We believe it is a national imperative to engage students at an early age, to teach them that, indeed, the sky is not the limit, and to provide opportunities for learners to experience firsthand that their ideas have value and can change the world. At DreamUp, we use space as a hook to get kids excited about STEM. Who isn’t excited about space?! While it may seem clear for a learner already interested in science, technology, engineering, and math why they’d want to be part of a project that has to do with space, we endeavor to also engage students who are interested in art, communications, and other "non-STEM" fields, to show them how critical their skills and interests are to STEM-related projects. No crew can go to space and study the cosmos without food, clothes, and the ability to speak to one another and to communicate what they learn. All of these functions and more are supported by a team with critical STEM as well as "non-STEM" skills. We aim to demonstrate that robust teams comprised with members who have well-rounded skills are needed to make any mission, STEM-related or otherwise, successful.

What broad trends do you think will have the most impact on learning in the years ahead?

We see a larger number of classrooms looking to interdisciplinary, project-based and competency-based learning, aiming to empower learners to gain real-world skills and think beyond what they need to master standardized tests. I am inspired by emerging schools like the aerospace school proposed at Wings Over the Rockies in Colorado, that will provide learners with not only the hands-on skills but also the certifications they need to get started in their careers.

What, if any, are future plans for DreamUp?

DreamUp is focused on the future, looking to find innovative and impactful ways to bring space into classrooms and classrooms into space. This month we’re launching our first DreamKit (a science kit for home, school, or out-of-school learning that allows users to replicate an experiment conducted in space and compare the results they get to those found by astronauts), which is available on Amazon. We will soon announce a new offering, currently in pilot testing throughout the US and in use in Australia, that provides an online platform that teaches learners to think like engineers and enables student coding experiments to go to space.

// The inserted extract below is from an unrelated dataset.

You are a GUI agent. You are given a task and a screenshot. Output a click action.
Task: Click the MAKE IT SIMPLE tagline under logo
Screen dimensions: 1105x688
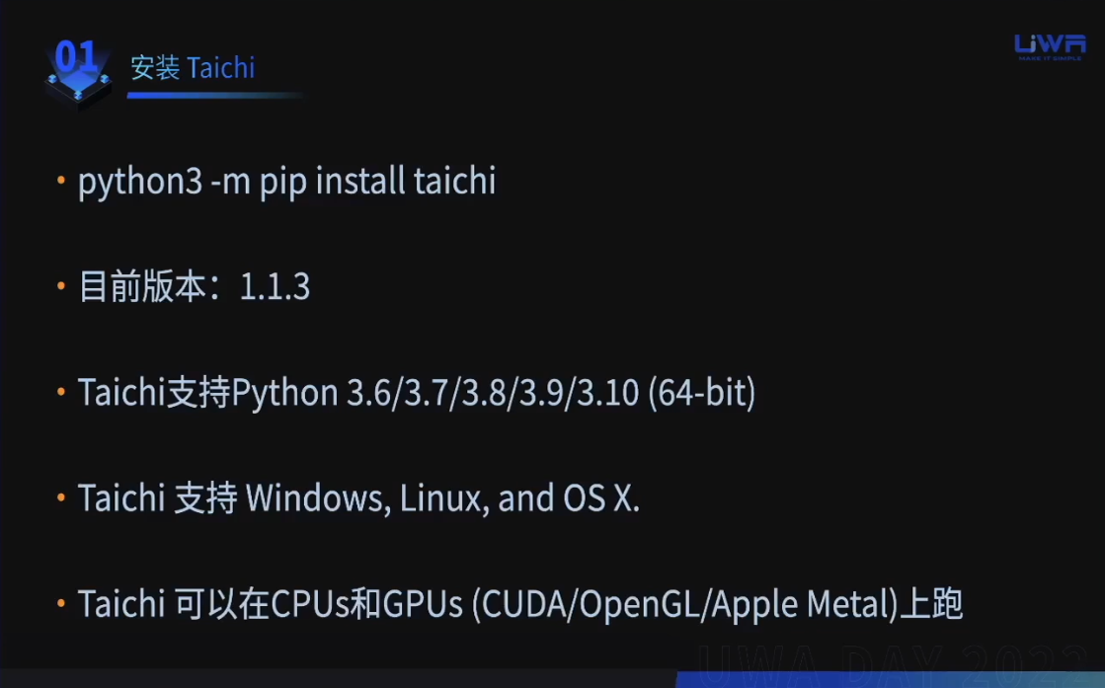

We will continue to find ways to engage all students, from all communities, regardless of the resources they have, to ensure student access to space is universal.

Who are the most interesting people you are following on Twitter?

As you can likely tell by my social media history, I am not a daily user of Twitter. However, I am inspired by a number of colleagues. First off, in the space industry, Jenn Gustetic, Whitney Lohmeyer, Emily Calandrelli, and Erika Wagner are all incredible women making a big difference. In the education industry, I look to Kathleen Fredette, Kaci Heins, and Alice Shull (my first-grade teacher who inspired my interest in space!) when I want guidance and clarity.